Francis "Frank" Vickerman lived in the West Riding of Yorkshire in the early nineteenth century, where he owned a large wool-finishing factory, in the area of Taylor Hill. The woven wool cloth was brought to his factory after it had been through the fulling process, and the nap on the cloth had been raised by the use of teasels, or wire brushes. Though the teasels raised the nap of cloth, it was not of a even height and made the cloth surface appear very rough. Thus, the next step was to have the cloth "sheared," by which process the uneven nap was trimmed or cropped to an even height which gave the cloth a smooth, finished surface. For generations, fulled and teased woollen cloth had been sheared by hand, using very large, heavy, hand-operated shears. It was back-breaking work which could only be done by large, strong, skilled men. Vickerman had recently installed several shearing frames in his factory which made it possible to shear many more yards of cloth with much less effort. The shearing frames also did not require the same level of skill to operate as had been necessary when wielding the hand shears. Once again, many textile workers felt their livelihood was threatened by machines.
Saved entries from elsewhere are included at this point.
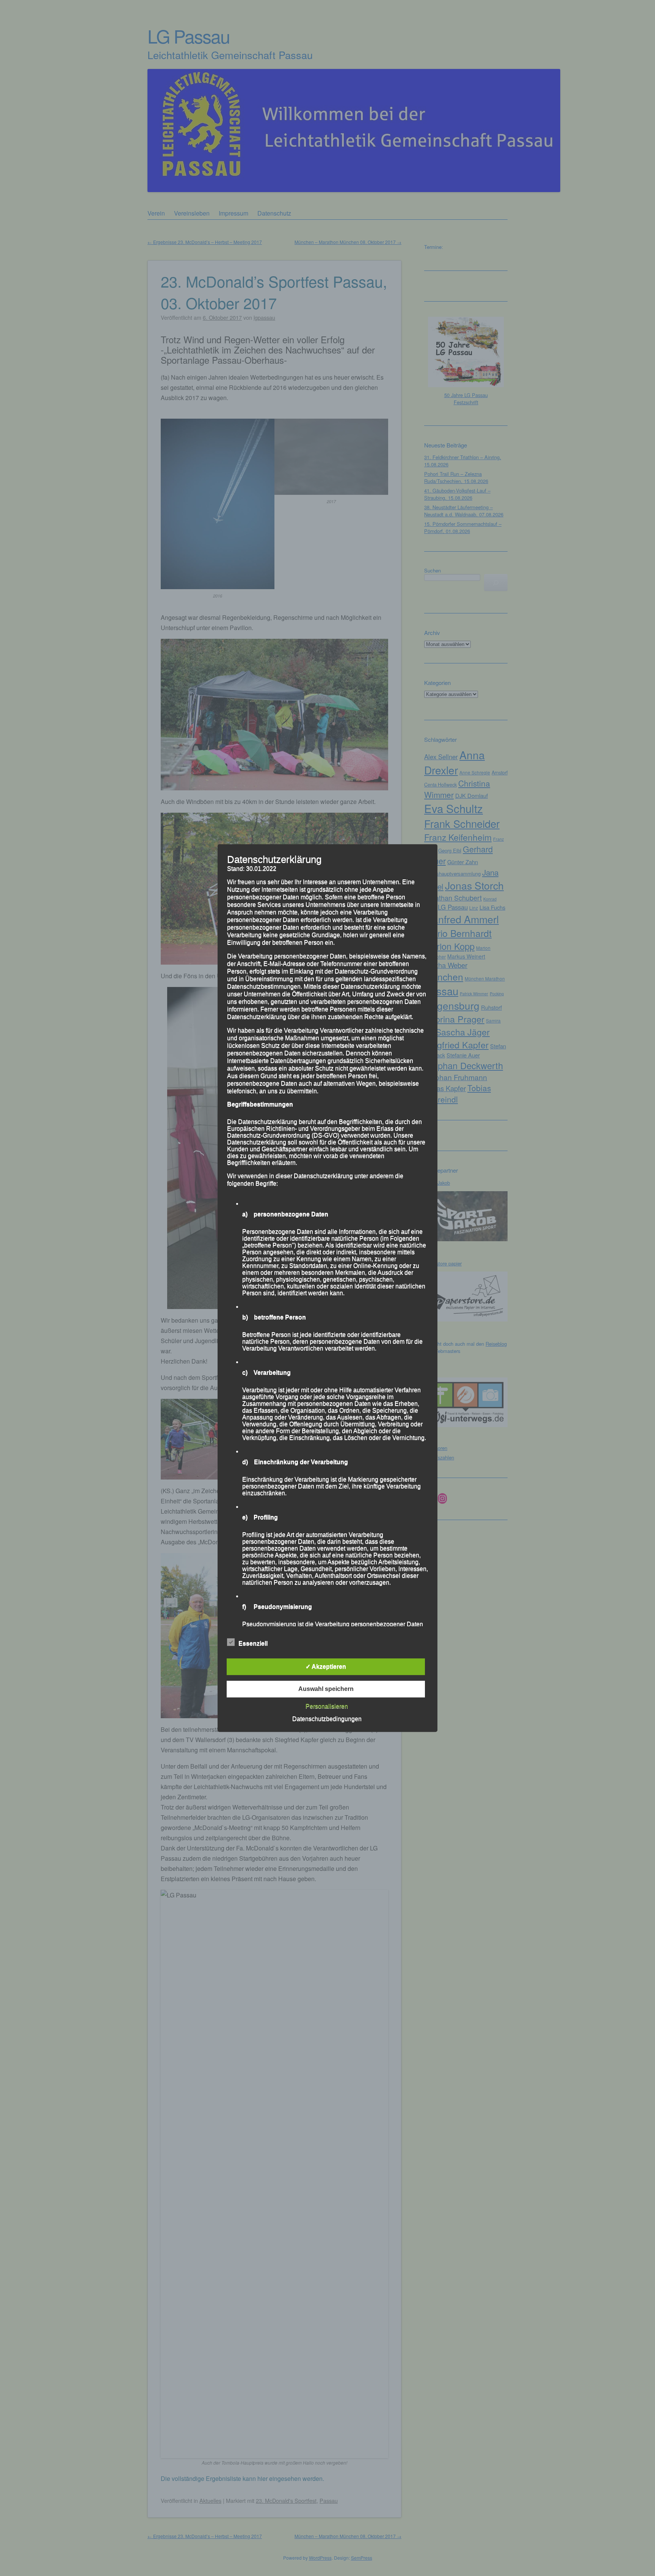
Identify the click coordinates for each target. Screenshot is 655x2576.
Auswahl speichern (326, 1689)
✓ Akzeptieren (326, 1666)
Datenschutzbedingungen (327, 1719)
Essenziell (253, 1643)
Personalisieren (327, 1706)
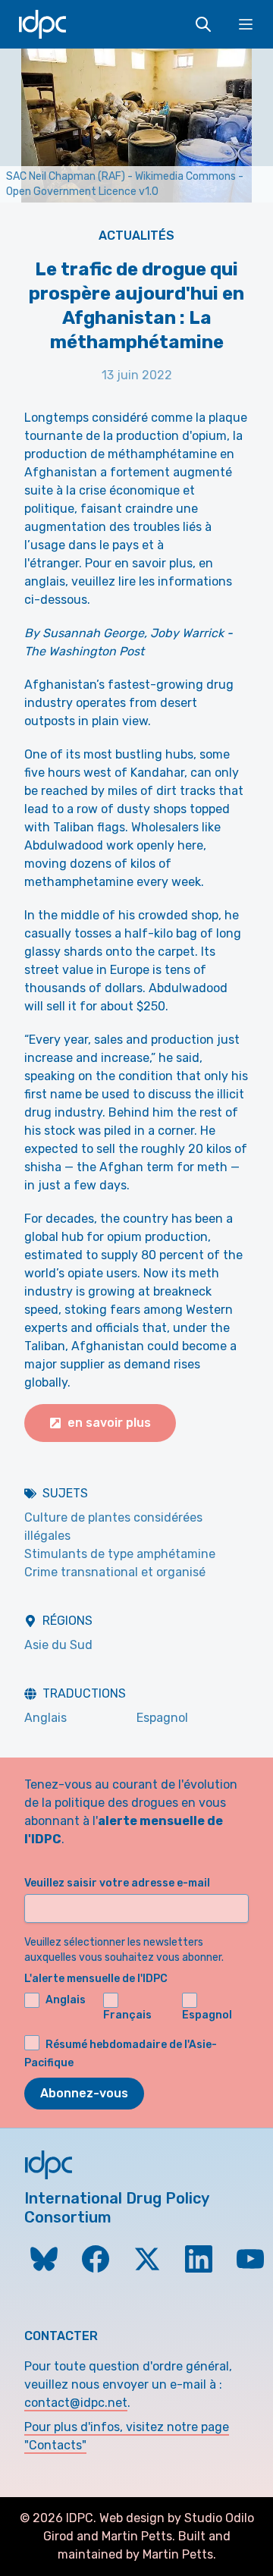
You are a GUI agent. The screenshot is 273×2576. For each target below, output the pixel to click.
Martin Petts (137, 2536)
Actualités (136, 235)
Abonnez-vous (84, 2093)
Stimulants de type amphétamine (119, 1554)
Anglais (45, 1718)
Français (127, 2015)
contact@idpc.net (75, 2402)
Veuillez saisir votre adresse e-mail (117, 1883)
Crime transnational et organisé (115, 1572)
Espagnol (162, 1718)
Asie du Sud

Frank Vickerman was a founding member of the Yorkshire Committee of Merchants and Manufacturers, which had been founded only a few weeks before, on 23 February 1812. This organization was created by a number of wool merchants and manufacturers who were concerned about recent Luddite attacks in their county. The Luddite movement had originated in Nottinghamshire the previous fall. But in February of 1812, there had been a couple of attacks over the border in Yorkshire, which alarmed those involved in the wool trade in that county. The members of the Committee of Merchants and Manufacturers, which had so recently been established in Huddersfield, were already at work organizing the militia and coordinating with the local Watch to actively suppress any further Luddite activities.
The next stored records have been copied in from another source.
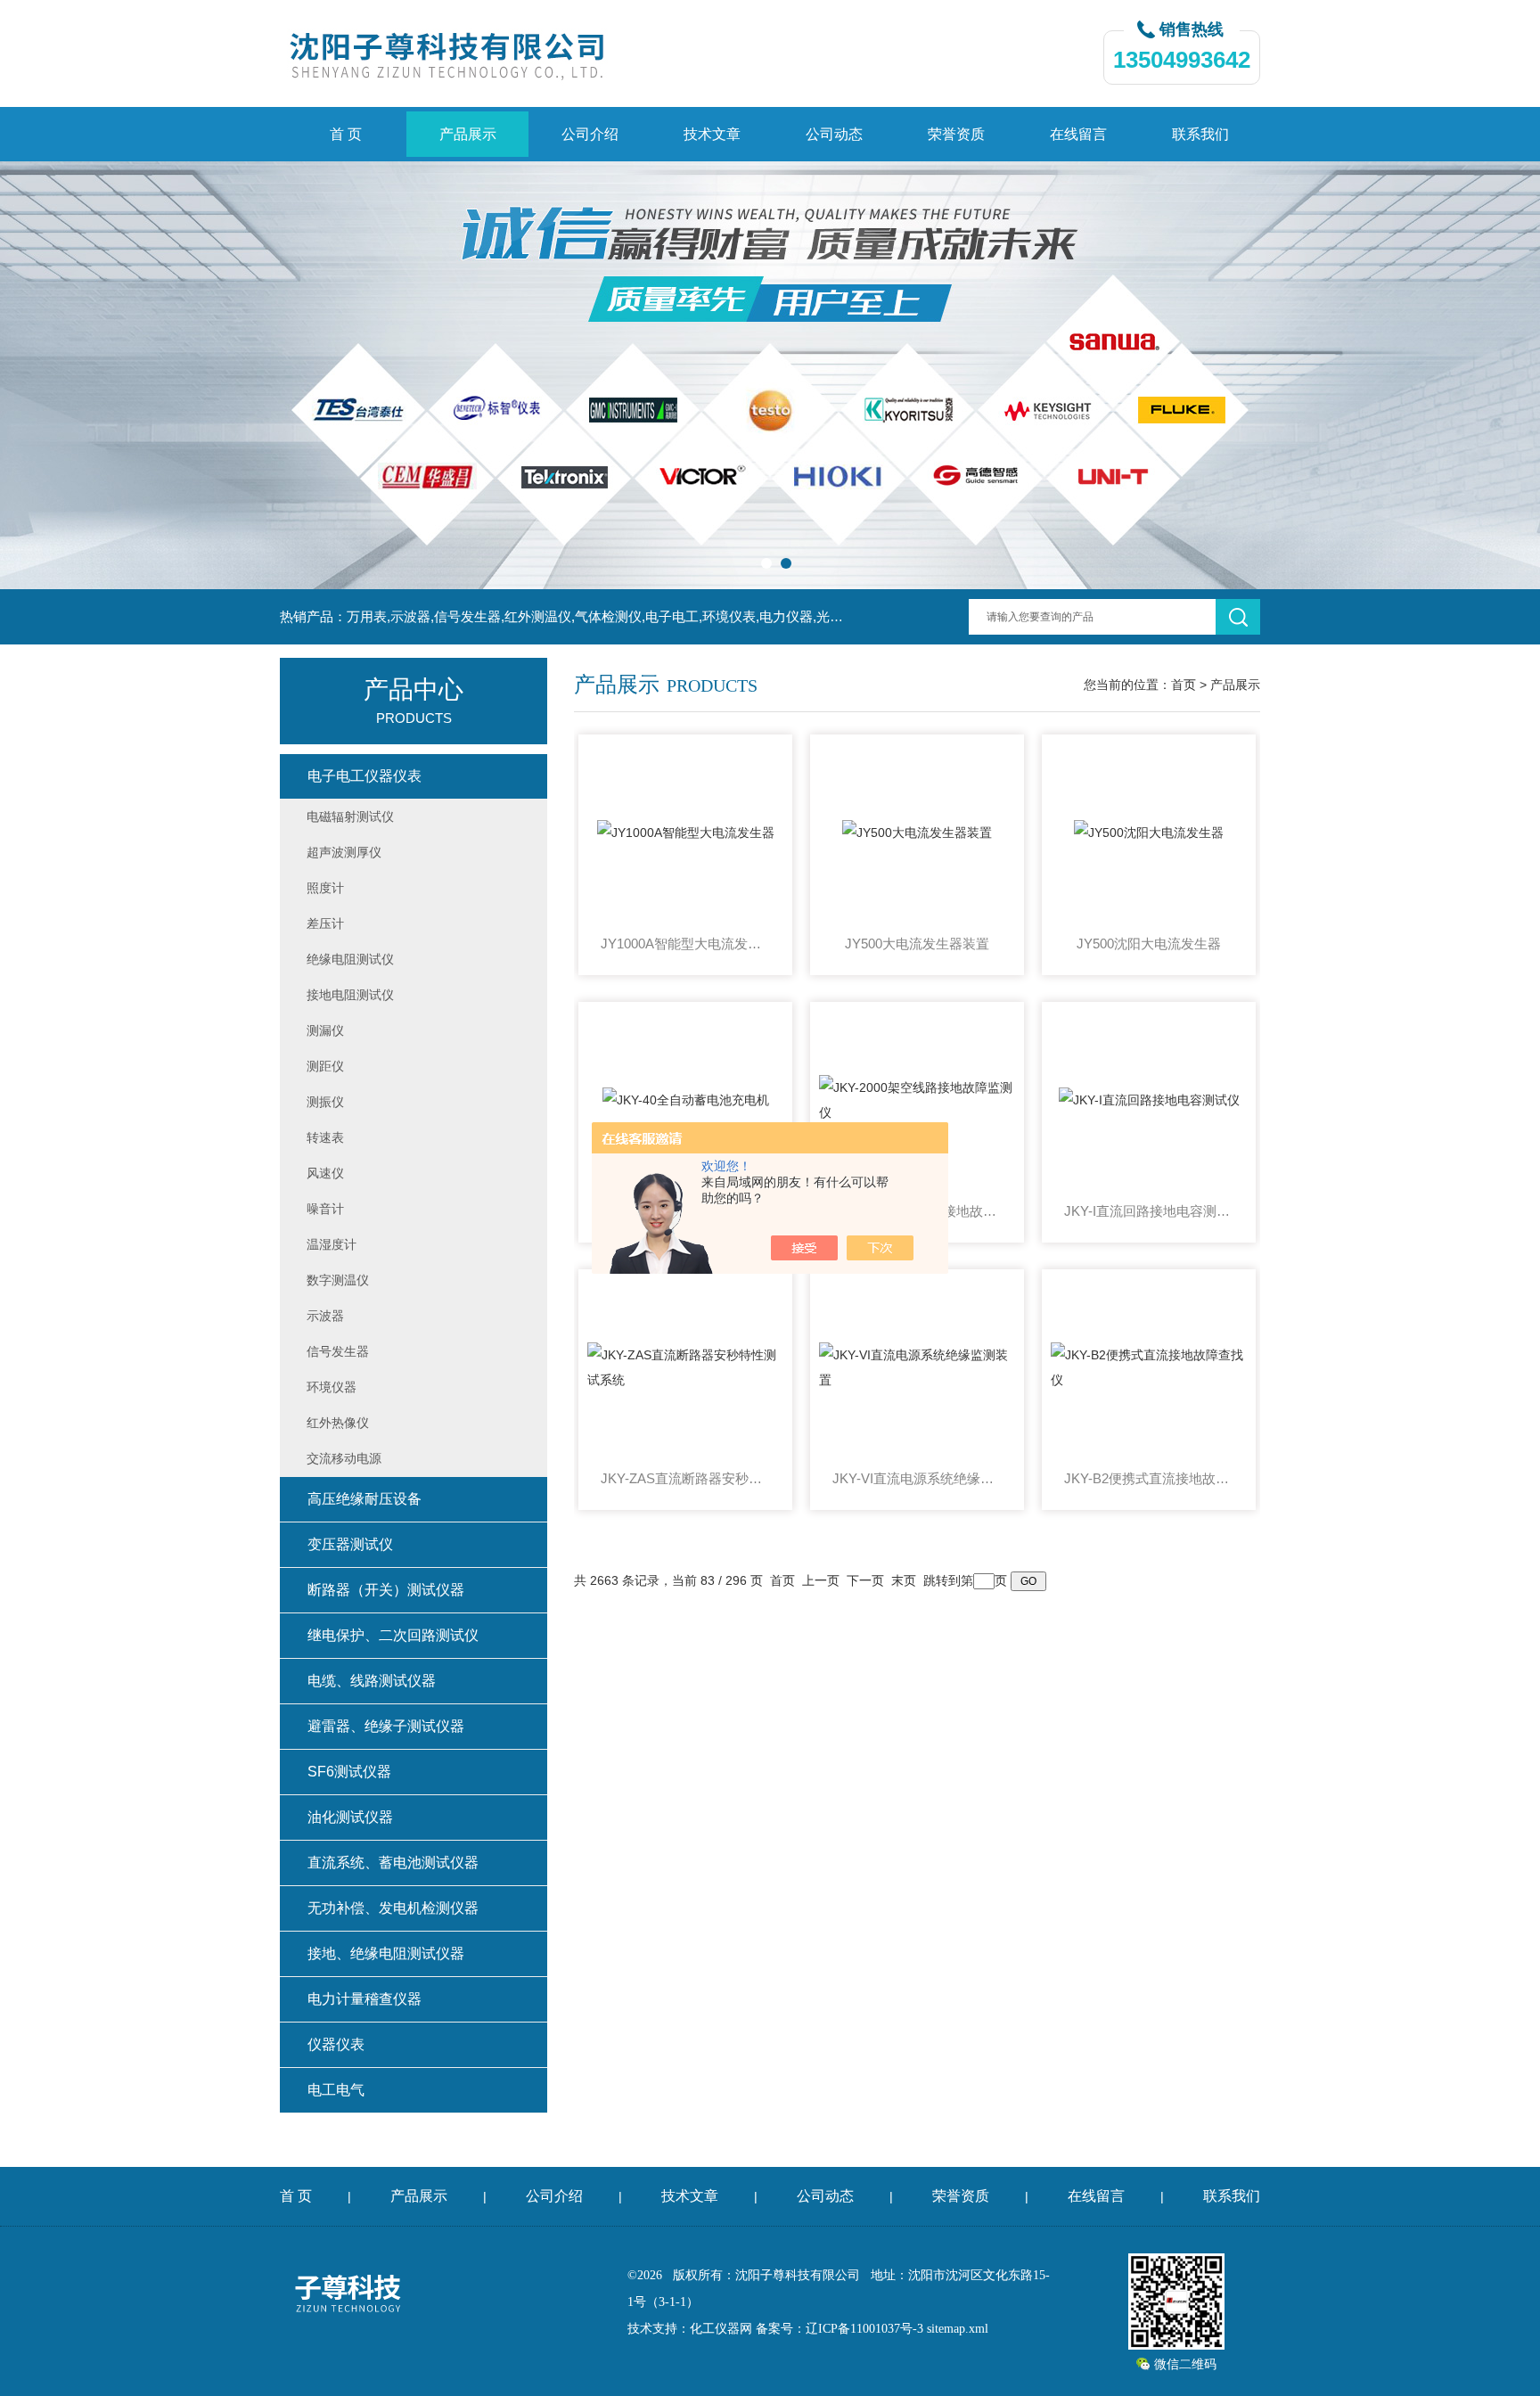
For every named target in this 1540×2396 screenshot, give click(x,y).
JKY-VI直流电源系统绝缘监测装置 (917, 1478)
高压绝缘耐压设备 (364, 1498)
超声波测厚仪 (344, 852)
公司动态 (834, 134)
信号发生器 (338, 1351)
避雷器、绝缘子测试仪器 (385, 1726)
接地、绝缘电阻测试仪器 (385, 1953)
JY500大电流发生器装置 (917, 943)
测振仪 (325, 1102)
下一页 (865, 1580)
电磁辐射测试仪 (350, 816)
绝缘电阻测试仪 (350, 959)
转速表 (325, 1137)
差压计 (325, 923)
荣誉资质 (956, 134)
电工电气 (336, 2089)
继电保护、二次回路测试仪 (393, 1635)
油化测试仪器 (350, 1817)
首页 (1183, 684)
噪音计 (325, 1209)
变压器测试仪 (350, 1544)
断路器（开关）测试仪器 (385, 1589)
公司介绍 (589, 134)
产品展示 (467, 134)
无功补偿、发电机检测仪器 (393, 1908)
These miscreants were called the Luddites by the government and those they attacked, after the name of their fictitious or mythical leader, Ned Ludd, often called General or King Ludd. However, this band of frame-breakers called themselves the Army of the Redressers, because they believed they were redressing the wrongs done to themselves and other textile workers by the introduction of machinery. The name Ned Ludd was also signed on some of their letters and announcements as Clerk of this Army of Redressers for their General, who remained anonymous. So was signed one of these letters, which was delivered to Frank Vickerman a few nights before 15 March 1812, by means of a rock thrown through one of the windows of his factory. This letter threatened Vickerman with the destruction of his factory if he did not immediately cease his efforts to organize the protection of his factory and those of his fellow manufacturers.
Vickerman refused to be intimidated and decided to ignore the threat from the Luddites. Instead, he brought in guards to patrol the grounds of his wool-processing factory. These guards were on patrol on that Sunday, 15 March 1812, though it is not clear whether or not the Luddites were aware of their presence. It does seem likely that they were. Having chosen to attack Vickerman’s factory on Sunday night, the Luddites gathered in the nearby Pricking Wood, where most of the men blacked their faces in preparation for their raid. A large mob left the wood and made their way to Vickerman’s factory, arriving just before nine o’clock. The few guards on duty there were no match for this horde of angry men, and were soon over-powered. Using hatchets and axes, several of the bigger, stronger men broke down the door. The Luddites swarmed in and destroyed at least ten of Vickerman’s new shearing frames, as well as thirty pairs of large wool shears, and most of the finished and unfinished woollen cloth which was still in the factory. They also tore down and broke up the factory clock before they smashed every window in the building. Next, they tried to set fire to the remains of the factory building, but reinforcements had arrived by then and the fire was soon extinguished.
The raid on Vickerman’s factory was the first large-scale Luddite attack in Yorkshire. It was also the most blatant, violent and daring Luddite assault in all of the north country since the movement had perpetrated its first attack in Nottinghamshire, in November of the previous year. The earlier raids had resulted in the breaking of a weaving frame or three, but there had been little property damage beyond that. Until the Luddites hit Vickerman’s factory, in large numbers, wreaking wholesale destruction. But this raid was to have serious negative consequences which the Luddites had not intended. As I noted in the article I posted here a couple of weeks ago, in his maiden speech before the House of Lords, Lord Byron spoke eloquently against making frame-breaking a capital offence, punishable by death. Until the massive Luddite assault in the West Riding, there was some chance that bill might have been defeated. But when the news of the violent raid on Vickerman’s factory reached London, any support the frame-breakers might have had quickly melted away, and the bill was easily passed in Parliament.
There were other, equally, if not more, violent Luddite raids throughout Yorkshire in the months that followed the attack at Vickerman’s wool-shearing factory. The government crack-down was severe, and by January of 1813, a series of trials were underway against a number of Luddites who had been apprehended. They were some of the first Luddites who were tried under the law Lord Byron had not been able to defeat. Before the month was out, sixty-four prisoners had gone on trial, eighteen were convicted and executed by hanging, even more were transported to Australia. There were a few more Luddite attacks after the trials, but they were much less frequent and much less violent than they had been in 1812. Though there were various Luddite flare-ups here and there across England until 1816, they had all but ceased in Yorkshire by the end of 1813.